Should GnosisDAO research how to create efficient sets of decision markets?
Summary
Currently, the governance process of GnosisDAO requires at stage 3 that a pair of prediction markets be created which enable the GNO/USD price to be estimated dependent on which decision is taken. I’ll call these the “primary markets” - primary markets address the “bottom line” question - does this decision benefit Gnosis? Under some conditions, it might be beneficial to create a set of markets that support the primary market.
Motivating example
Consider the following unrealistic scenario: Both Alice and Bob are pretty sure that trade volume is the only consequence of Gnosis Protocol v2 (GPv2) implementation that is likely to impact the price of GNO/USD. The market pair GNOyes/USDyes and GNOno/USDno computes an outcome map O: GPv2 y/n → GNO/USD price.

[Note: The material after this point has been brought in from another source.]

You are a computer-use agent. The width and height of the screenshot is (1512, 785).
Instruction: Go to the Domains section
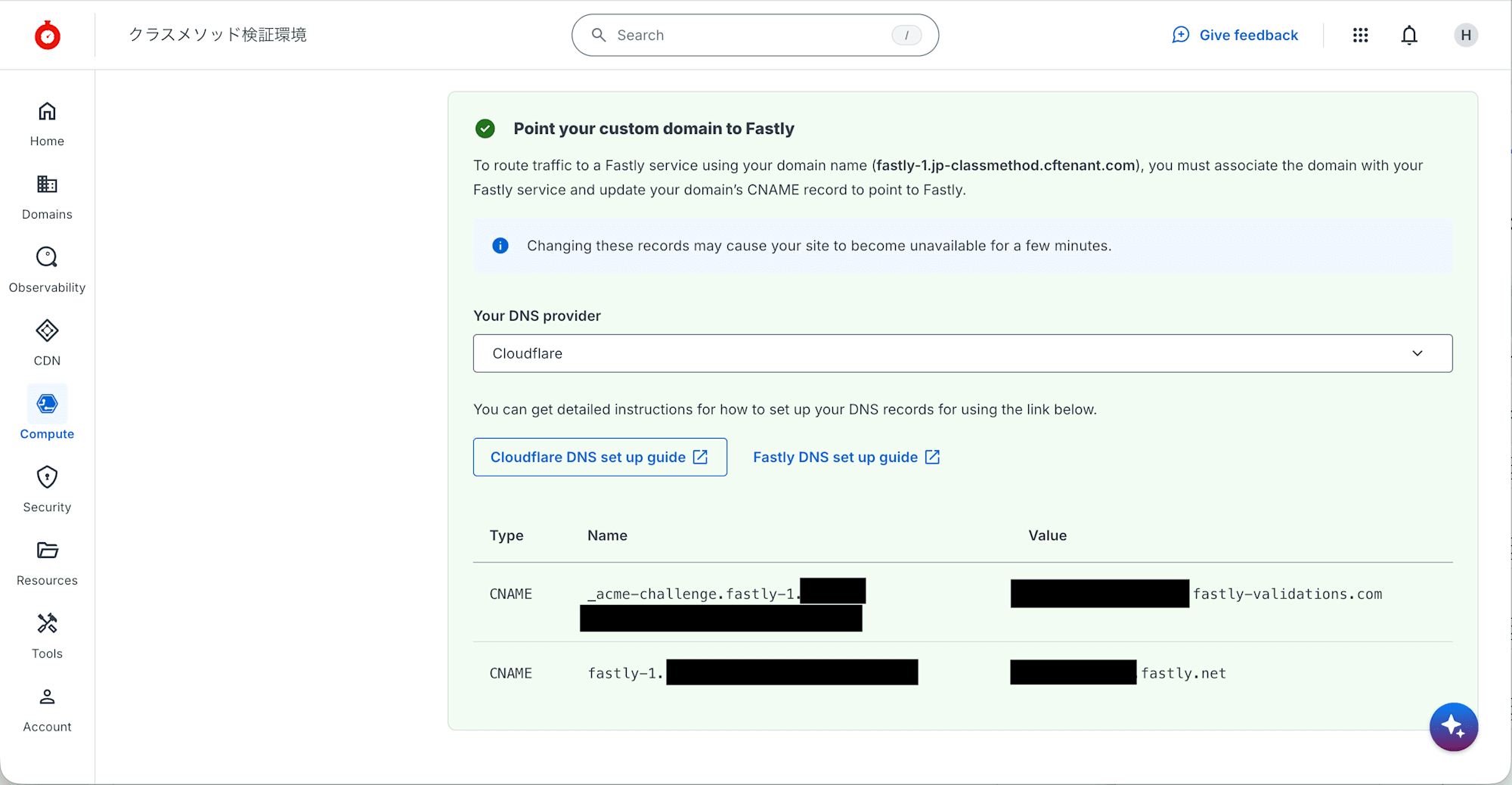[47, 197]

Because of Alice and Bob’s assumption that volume is the only consequence that matters, O can be factorised as the product of a volume map V: GPv2 y/n → Volume and a price map P: Volume → GNO/USD price, with O = P \circ V (I’m ignoring the fact that these should be probabilistic maps to keep it simple).
Alice has deep knowledge of the trade volume Gnosis Protocol v2 is likely to have if it is built, and so has strong views on the likely form of V_Alice, but is completely ignorant about whether a certain level of trade volume will lead to a higher, lower or unchanged price of GNO, and so has no views on the likely form of P. Bob has strong views on P_Bob, but no idea about V.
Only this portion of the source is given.